When run in the harness the network server is already started correctly
so won't this just try to start another server and fail?


It won't fail, since the the harness won't start it when _Suite_app.properties contains a property to not start it.

When run in a Junit test runner the that decorator will do nothing (I
think).


It will start the network server when run in any frameworks except embedded. That way, you may be able to run tests in DerbyNetClient framework in standard Junit test runners without manually starting the network server, or depending on the harness to do it.

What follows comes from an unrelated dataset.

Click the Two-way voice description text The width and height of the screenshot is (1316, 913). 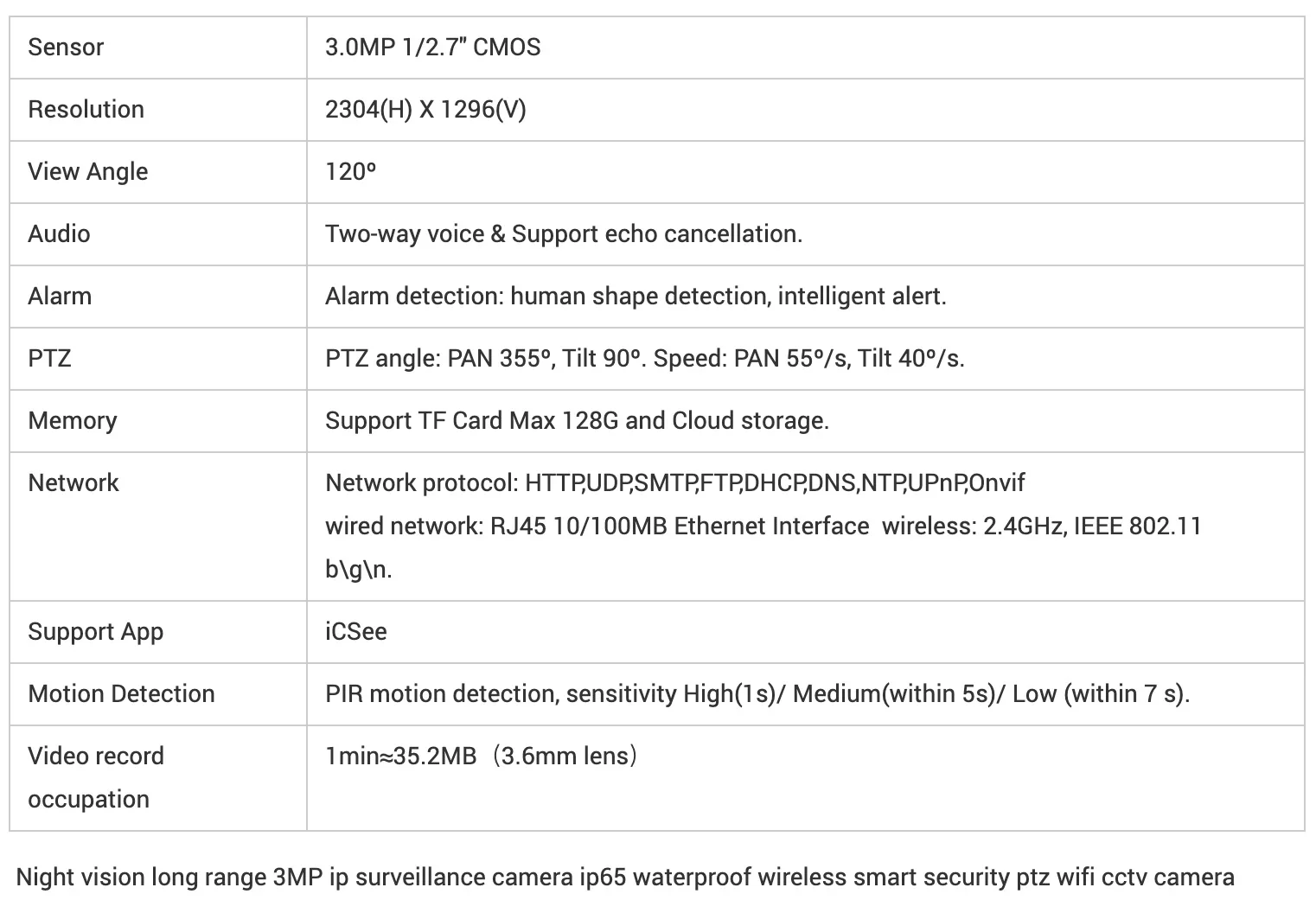coord(564,234)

I think the decorator you've added is useful but I think how different
frameworks are handled when just running using JUnit test runners needs
some planning. I've been thinking about it, but not sure of the correct
approach. <....

I think the new decorator simply builds on what is currently present: TestConfiguration. Each BaseTestCase has a TestConfiguration (currently it is a final static, immutable singleton, and configured from system properties). Therefore, within one VM we only support one framework (in TestConfiguration).

I think what you wish is to be able to run multiple tests with different frameworks (all frameworks) within the same VM. To do that it is necessary to look into the way Testconfiguration is being used, and possibly how suites are being created.

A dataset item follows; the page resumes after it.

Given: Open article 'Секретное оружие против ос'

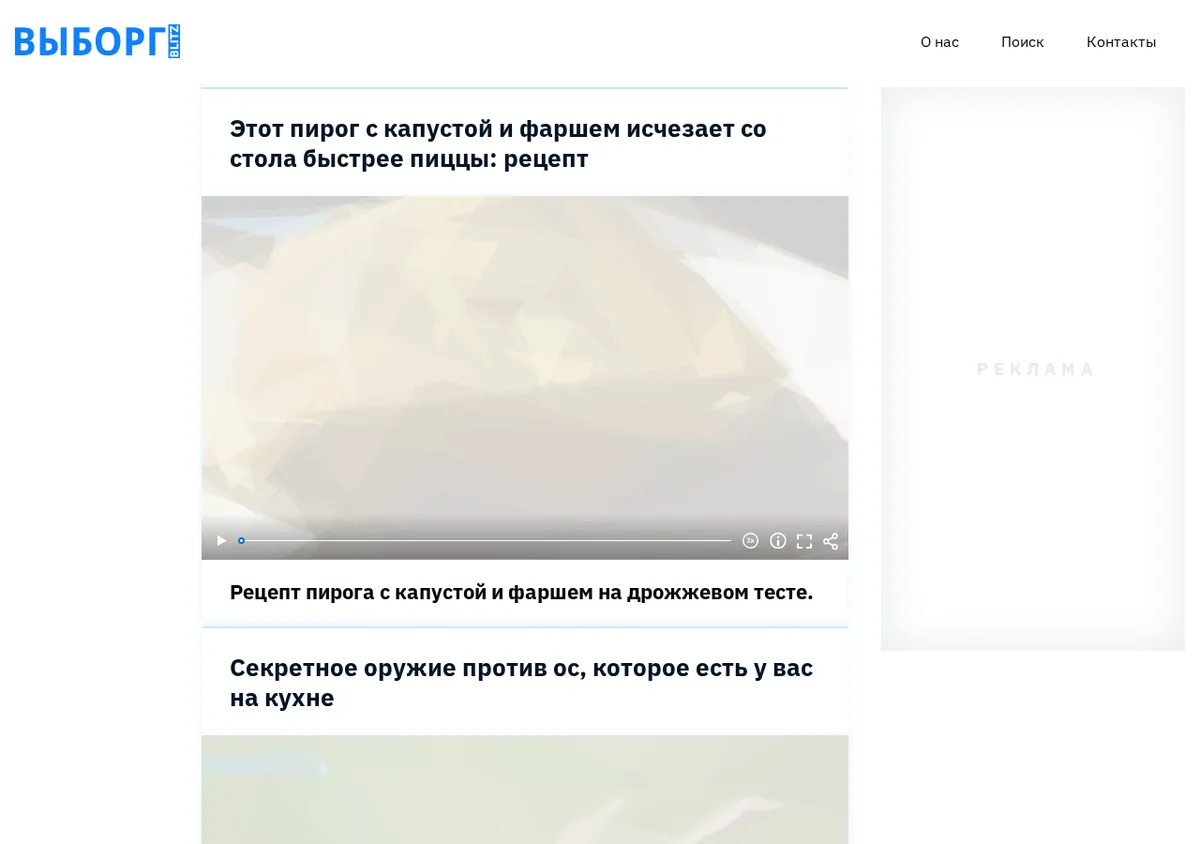Looking at the screenshot, I should click(521, 682).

...    Seems to me it should be based upon requirements of
developers, which I think are:

1) Run the whole suite in all frameworks without having to specify any
options. I think this should be something like:

java junit.textui.TestRunner
    org.apache.derbyTesting.functionTests.suites.All

or (as well)

java -jar test/derbyTesting.jar

2) Run all the tests relevant to a single area, e.g. store, language,
jdbc in embedded, e.g.

java junit.textui.TestRunner
    org.apache.derbyTesting.functionTests.suites.JDBC

java junit.textui.TestRunner
    org.apache.derbyTesting.functionTests.suites.Language

java junit.textui.TestRunner
    org.apache.derbyTesting.functionTests.suites.Store

3) Run all the tests relevant to a single area, across all frameworks

Does this make sense?


Yes, except I am a bit worried about

java junit.textui.TestRunner
     org.apache.derbyTesting.functionTests.suites.All

I'd rather see it run all suites in one framework specified on commandline, than in trying to figure out which frameworks are availabe on the classpath (i.e db2client etc).